Amoxicillin gehört zur Gruppe der Beta-Laktam-Antibiotika. Diese hemmen bestimmte Enzyme, die für die Quervernetzung der Bakterienzellwände zuständig sind (sog. Transpeptidasen). Es kommt zu einer Schwächung der Zellwand und dadurch in der Regel zum Absterben der Bakterienzelle.
Bei bestimmten Indikationen wird Amoxicillin mit dem Betalaktamaseinhibitor Clavulansäure kombiniert. Diese Kombination verbreitert das Erregerspektrum auf Staphylokokken und gramnegative Erreger./aa
BfArM sieht keinen Handlungsbedarf bei Amoxicillin-Lieferengpass
Der BfArM-Beirat zu Liefer- und Versorgungsengpässen hat für Amoxicillin in einem Kurzprotokoll vom 4. Oktober festgehalten: „Es ist ein hoher Marktanteil von einer eingeschränkten Verfügbarkeit betroffen.“ Doch Handlungsbedarf gibt es offenbar noch keinen. Wie es heißt, erfolge gemäß den dem BfArM vorliegenden Informationen eine bedarfsgerechte Versorgung.
Amoxicillin wird in der Apotheke häufig abgegeben. Die Redaktion hat deshalb nochmals beim BfArM nachgehakt: Wirken die 17 Einträge in der Engpass-Datenbank nicht so, als könnte sich das Problem bald verschärfen? Dazu schrieb das BfArM:
Zur Thematik der Lieferengpässe Amoxicillin-haltiger Arzneimittel steht das BfArM in regelmäßigem engen Austausch mit den betroffenen Zulassungsinhabern. Aufgrund der verfügbaren Angaben ist von keinem vorliegenden strukturellen Problem auszugehen und die im Lieferengpassportal gemachten Angaben zur Dauer sind nach aktuellem Stand als verlässlich anzusehen.“
Auch wenn die Zahl der Engpass-Einträge zu Amoxicillin nach viel aussehe, so sei zu bedenken, dass es weit mehr Zulassungen zu amoxicillinhaltigen Arzneimitteln als zu cotrimoxazolhaltigen Arzneimitteln gibt. Ein Blick in die CEP-Datenbank (Certificate of Suitability of Monographs of the European Pharmacopoeia) des EDQM (European Directorate for the Quality of Medicines & HealthCare ) legt auch nahe, dass es viele Wirkstoffhersteller für Amoxicillin gibt.
Zur Erinnerung: Aktueller Engpass bei Cotrimoxazol
Für Cotrimoxazol werden in Deutschland immer wieder Lieferprobleme gemeldet. Stand 13. Oktober 2022 gibt es dazu zehn Einträge (von vier verschiedenen Marken) in der Lieferengpassdatenbank des BfArM.
Im Kurzprotokoll des Beirats zu Liefer- und Versorgungsengpässen des BfArM vom 4. Oktober heißt es, dass der Cotrimoxazol-Engpass die „Darreichungsformen Tablette, Trockensäfte und Konzentrat zur Herstellung einer Infusionslösung“ betrifft. Die Wirkstoffkombination aus Sulfamethoxazol und Trimethoprim sei als unverzichtbares Antibiotikum einzustufen. Das BfArM stehe in engem Austausch mit den betroffenen Herstellern und habe Überhänge aus anderen Märkten als mögliche Importware identifiziert. Aktuell hat der Engpass ein so beträchtliches Ausmaß erreicht, dass das BfArM den Einzelimport für Cotrimoxazol erlaubt hat.

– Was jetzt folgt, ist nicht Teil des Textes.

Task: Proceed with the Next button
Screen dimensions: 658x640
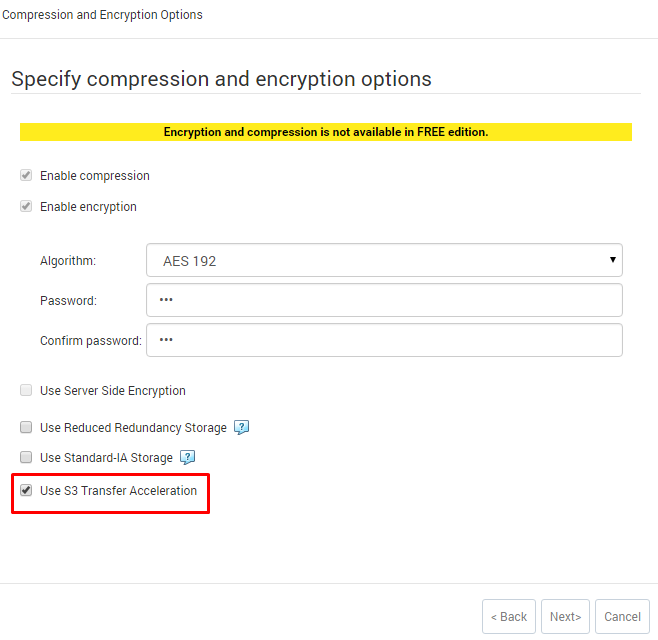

„Info an Fachkreise“ als Reaktion vorgesehen
Laut der Engpass-Liste des BfArM ist bezüglich der Lieferprobleme bei Amoxicillin eine „Info an Fachkreise“ vorgesehen. Welche Informationen das sind, dazu könne Sandoz derzeit leider keine Antwort geben, heißt es auf Nachfrage.

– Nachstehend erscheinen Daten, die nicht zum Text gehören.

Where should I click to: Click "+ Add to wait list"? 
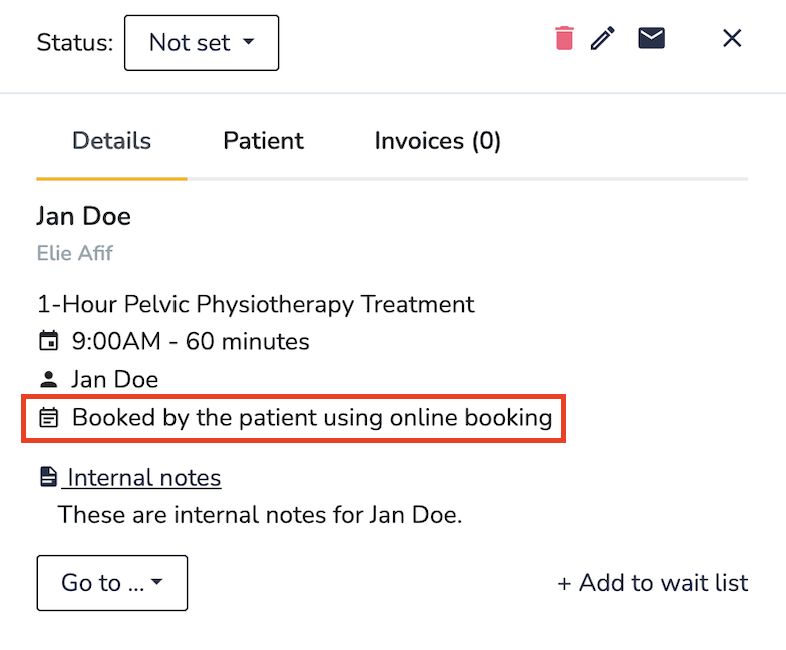coord(652,583)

Sandoz erklärt jedoch: „Wir sind auf einem guten Weg, die Lieferzuverlässigkeit unserer Antibiotika zu verbessern, die derzeit nur in geringem Umfang vorrätig oder vorübergehend nicht lieferbar sind. Dank erheblicher Investitionen zur Erhöhung unserer Produktionskapazität und der Einführung zusätzlicher Arbeitsschichten konnten wir bereits deutliche Verbesserungen erzielen.“ Diese Situation habe sich dabei nicht auf die Qualität der Produkte ausgewirkt, die bereits auf dem Markt sind.